WHAT YOU ARE ASKED TO DO: The expected output is each line in the data below that includes the string "computer".
==== RAW DATA ====
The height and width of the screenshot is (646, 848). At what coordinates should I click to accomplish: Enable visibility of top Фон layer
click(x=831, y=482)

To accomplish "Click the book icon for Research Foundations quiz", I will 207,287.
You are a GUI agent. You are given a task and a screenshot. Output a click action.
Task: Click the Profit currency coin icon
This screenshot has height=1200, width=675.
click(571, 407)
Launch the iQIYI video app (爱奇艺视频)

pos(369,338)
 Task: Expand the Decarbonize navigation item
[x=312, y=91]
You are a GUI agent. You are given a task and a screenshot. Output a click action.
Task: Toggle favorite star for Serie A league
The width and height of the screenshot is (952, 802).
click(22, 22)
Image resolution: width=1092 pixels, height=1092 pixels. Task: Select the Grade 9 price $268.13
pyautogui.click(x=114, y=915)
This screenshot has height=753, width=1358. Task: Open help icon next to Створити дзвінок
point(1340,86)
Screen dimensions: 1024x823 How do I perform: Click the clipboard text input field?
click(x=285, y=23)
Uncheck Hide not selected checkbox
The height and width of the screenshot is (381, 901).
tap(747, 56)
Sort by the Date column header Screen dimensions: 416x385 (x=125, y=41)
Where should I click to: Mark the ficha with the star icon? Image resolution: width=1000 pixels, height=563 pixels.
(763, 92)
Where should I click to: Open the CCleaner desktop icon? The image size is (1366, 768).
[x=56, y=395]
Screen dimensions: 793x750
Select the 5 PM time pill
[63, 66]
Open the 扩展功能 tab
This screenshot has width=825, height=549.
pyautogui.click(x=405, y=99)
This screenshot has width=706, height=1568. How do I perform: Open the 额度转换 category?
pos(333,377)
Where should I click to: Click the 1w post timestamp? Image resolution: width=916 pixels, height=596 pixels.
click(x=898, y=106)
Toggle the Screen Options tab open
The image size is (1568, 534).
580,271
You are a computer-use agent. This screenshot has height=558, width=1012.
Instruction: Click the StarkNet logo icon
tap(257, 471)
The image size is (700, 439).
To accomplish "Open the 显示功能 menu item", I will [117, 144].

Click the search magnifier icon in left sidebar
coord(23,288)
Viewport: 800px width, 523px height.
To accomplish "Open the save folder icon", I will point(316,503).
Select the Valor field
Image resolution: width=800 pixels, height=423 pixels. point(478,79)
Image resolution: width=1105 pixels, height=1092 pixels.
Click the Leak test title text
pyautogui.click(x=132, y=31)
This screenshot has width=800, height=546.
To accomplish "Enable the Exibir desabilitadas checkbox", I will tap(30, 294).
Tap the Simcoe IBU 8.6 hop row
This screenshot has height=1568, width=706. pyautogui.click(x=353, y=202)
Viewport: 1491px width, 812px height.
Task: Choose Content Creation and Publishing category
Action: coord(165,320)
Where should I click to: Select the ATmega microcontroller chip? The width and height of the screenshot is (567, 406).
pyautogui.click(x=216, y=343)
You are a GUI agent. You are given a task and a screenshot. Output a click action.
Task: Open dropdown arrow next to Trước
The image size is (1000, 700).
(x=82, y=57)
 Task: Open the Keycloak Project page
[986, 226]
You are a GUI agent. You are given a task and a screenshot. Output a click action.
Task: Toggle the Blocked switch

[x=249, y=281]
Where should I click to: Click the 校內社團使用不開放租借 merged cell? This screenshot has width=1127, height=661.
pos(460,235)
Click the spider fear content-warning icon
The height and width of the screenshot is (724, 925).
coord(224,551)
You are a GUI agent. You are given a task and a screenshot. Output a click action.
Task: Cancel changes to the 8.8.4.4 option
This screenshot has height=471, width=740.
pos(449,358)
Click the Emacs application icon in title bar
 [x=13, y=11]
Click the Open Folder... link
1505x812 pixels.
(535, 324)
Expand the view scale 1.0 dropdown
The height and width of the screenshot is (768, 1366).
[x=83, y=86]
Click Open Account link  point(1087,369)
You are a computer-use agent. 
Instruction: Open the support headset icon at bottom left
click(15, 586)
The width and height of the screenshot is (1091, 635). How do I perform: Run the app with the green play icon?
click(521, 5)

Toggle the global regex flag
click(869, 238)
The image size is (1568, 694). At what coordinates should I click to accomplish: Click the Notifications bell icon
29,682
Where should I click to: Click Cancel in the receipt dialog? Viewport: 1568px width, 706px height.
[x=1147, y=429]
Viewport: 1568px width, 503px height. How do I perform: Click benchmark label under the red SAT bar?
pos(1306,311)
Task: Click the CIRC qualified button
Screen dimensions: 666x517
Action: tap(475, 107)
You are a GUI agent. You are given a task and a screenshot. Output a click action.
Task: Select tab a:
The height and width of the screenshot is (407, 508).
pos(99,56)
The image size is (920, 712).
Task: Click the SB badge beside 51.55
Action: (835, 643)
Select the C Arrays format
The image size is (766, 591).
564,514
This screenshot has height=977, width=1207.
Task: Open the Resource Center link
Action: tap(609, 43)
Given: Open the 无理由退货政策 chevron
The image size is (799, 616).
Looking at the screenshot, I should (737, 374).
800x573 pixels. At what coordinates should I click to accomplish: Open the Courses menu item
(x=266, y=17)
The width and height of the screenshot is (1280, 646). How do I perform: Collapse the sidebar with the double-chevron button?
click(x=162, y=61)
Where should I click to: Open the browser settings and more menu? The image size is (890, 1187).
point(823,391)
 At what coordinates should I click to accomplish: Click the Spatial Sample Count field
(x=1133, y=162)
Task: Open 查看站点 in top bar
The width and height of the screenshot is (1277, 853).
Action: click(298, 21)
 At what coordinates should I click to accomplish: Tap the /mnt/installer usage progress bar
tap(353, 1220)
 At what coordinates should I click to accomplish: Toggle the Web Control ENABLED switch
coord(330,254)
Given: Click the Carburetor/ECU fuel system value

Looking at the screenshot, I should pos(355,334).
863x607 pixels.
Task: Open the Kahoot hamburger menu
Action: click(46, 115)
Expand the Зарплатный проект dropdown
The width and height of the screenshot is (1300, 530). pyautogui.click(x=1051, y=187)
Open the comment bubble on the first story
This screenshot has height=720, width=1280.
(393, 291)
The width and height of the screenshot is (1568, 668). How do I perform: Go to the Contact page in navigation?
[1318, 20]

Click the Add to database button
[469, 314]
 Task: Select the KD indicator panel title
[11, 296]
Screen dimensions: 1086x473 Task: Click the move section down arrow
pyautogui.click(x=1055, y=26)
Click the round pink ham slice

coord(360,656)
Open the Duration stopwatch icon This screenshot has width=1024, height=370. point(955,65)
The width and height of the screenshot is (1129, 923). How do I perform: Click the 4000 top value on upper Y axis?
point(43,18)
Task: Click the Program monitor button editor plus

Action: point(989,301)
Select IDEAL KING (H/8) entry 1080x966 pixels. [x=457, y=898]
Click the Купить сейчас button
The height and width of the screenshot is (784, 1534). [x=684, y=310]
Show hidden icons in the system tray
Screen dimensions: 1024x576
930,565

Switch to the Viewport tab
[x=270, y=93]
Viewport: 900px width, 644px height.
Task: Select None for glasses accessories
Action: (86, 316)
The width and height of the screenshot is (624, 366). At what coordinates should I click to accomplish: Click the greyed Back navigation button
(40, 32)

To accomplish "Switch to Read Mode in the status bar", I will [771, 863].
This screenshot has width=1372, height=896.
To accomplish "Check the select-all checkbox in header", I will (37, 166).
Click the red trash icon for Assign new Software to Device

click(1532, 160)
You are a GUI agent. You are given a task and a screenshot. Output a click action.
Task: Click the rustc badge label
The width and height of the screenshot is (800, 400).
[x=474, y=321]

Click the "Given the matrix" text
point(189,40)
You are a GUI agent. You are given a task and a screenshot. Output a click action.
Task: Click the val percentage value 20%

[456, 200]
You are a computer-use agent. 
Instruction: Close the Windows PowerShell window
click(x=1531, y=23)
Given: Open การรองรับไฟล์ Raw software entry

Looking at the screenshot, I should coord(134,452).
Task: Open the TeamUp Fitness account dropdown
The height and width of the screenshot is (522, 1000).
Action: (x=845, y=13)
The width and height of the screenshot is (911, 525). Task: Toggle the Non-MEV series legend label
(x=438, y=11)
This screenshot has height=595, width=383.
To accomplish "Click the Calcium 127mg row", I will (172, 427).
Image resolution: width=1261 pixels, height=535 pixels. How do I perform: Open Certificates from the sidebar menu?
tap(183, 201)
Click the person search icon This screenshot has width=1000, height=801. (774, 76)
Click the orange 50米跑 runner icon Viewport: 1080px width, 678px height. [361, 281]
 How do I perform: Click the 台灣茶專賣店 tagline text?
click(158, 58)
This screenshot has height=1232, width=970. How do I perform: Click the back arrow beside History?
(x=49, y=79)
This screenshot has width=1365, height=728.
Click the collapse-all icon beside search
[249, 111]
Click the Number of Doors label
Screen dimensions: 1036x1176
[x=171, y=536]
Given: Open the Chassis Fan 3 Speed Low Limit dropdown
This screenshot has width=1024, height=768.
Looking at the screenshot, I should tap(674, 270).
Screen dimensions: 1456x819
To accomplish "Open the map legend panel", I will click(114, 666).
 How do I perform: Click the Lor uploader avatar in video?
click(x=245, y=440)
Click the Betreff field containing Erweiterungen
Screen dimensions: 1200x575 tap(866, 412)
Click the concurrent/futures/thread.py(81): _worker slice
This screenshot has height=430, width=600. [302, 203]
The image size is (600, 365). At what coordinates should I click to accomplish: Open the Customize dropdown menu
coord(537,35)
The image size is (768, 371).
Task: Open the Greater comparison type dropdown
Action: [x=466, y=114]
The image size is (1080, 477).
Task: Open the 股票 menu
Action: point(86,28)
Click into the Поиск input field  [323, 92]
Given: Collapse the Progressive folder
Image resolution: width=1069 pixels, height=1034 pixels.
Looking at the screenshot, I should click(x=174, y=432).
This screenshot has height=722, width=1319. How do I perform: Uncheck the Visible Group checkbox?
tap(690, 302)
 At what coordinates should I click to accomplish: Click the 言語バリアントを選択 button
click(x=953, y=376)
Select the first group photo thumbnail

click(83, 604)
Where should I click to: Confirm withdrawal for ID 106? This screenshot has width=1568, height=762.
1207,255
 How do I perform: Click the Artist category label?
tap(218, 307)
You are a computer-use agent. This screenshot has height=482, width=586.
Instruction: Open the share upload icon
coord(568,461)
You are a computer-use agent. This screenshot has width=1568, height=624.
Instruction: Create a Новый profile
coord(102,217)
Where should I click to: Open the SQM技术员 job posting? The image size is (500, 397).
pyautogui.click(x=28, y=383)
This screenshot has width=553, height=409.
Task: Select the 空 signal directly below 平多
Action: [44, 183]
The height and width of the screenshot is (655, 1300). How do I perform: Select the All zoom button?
====
RESULT OF THE TASK:
You are a computer-use agent. This screenshot has height=558, width=1012.
You are a computer-use agent. 
You are a computer-use agent. 
You are a computer-use agent. This screenshot has height=482, width=586.
You are a computer-use agent. This screenshot has width=1568, height=624.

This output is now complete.